====== Given text ======
Jacob Erlandson (born March 14, 1999) is an American professional soccer player who plays as a defender for Columbus Crew 2 in MLS Next Pro.

Early years

Youth 
Born in Akron, Ohio, Erlandson grew up in Dayton, Ohio, attending Dayton Christian High School. Erlandson also played club soccer at Ohio Galaxies until 2017. He was a four-year letterwinner at Dayton Christian, a two-time All-Ohio First-Team selection who was also named an All-American as a senior, and scored a career total of 97 goals and tallied 56 assists in his two-year career. He was named the Metro Buckeye League Player of the Year in both seasons, and also was named the Miami Valley Area P-O-Y in each of those two years.

College & Amateur 
In 2017, Erlandson attended Huntington University to play college soccer. In three seasons with the Foresters, Erlandson scored 21 goals whilst alternating as a defender and a forward. He earned honors including All-CL Second Team in 2017 and 2018, and in 2019 was a NAIA All American, the Crossroads League Defender of the Year, and  all-league first team for the third consecutive time. In 2020, Erlandson transferred to Bowling Green State University, where he scored nine goals and added six assists in 32 appearances for the Falcons, gaining All-MAC First Team honors in his first season. In his final season, he was again named an All-MAC First Team, as well as being on the MAC's All-Tournament Team, the United Soccer Coaches All-North Region First-Team, OCSA All-Ohio First Team, and was also named as BGSU's Male Athlete of the Year.
====== Raw data ======
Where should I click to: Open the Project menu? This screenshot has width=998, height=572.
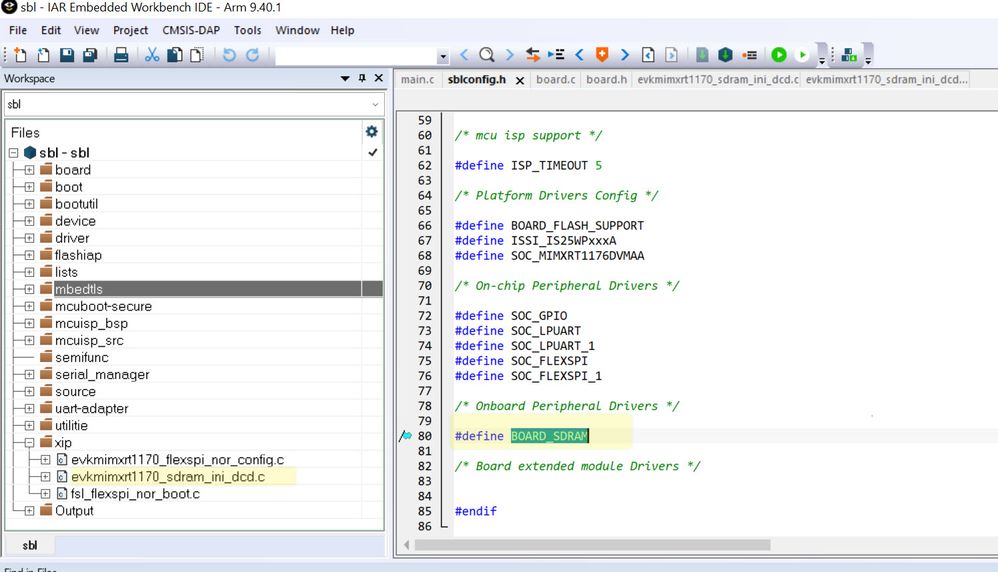(x=130, y=30)
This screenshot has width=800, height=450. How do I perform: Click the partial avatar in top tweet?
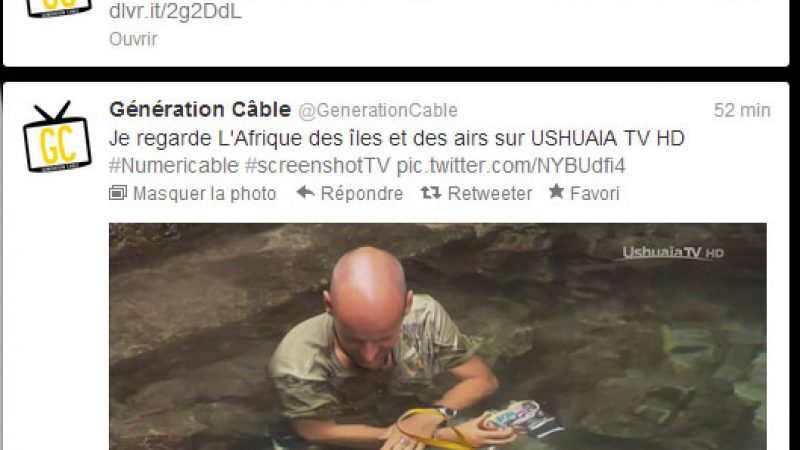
======
• Set of tasks:
1. Reproduce the Erlandson profile verbatim between "Early years" and "those two years.", inclusive.
2. Answer these from the Erlandson profile:
(a) Which club does Erlandson currently play for?
(b) Which high school did he attend?
(c) In what year did he transfer to Bowling Green State University?
The listing is separate from the Erlandson profile and is not part of it.

• Solutions below:
1.
Early years

Youth 
Born in Akron, Ohio, Erlandson grew up in Dayton, Ohio, attending Dayton Christian High School. Erlandson also played club soccer at Ohio Galaxies until 2017. He was a four-year letterwinner at Dayton Christian, a two-time All-Ohio First-Team selection who was also named an All-American as a senior, and scored a career total of 97 goals and tallied 56 assists in his two-year career. He was named the Metro Buckeye League Player of the Year in both seasons, and also was named the Miami Valley Area P-O-Y in each of those two years.

2.
(a) Columbus Crew 2
(b) Dayton Christian High School
(c) 2020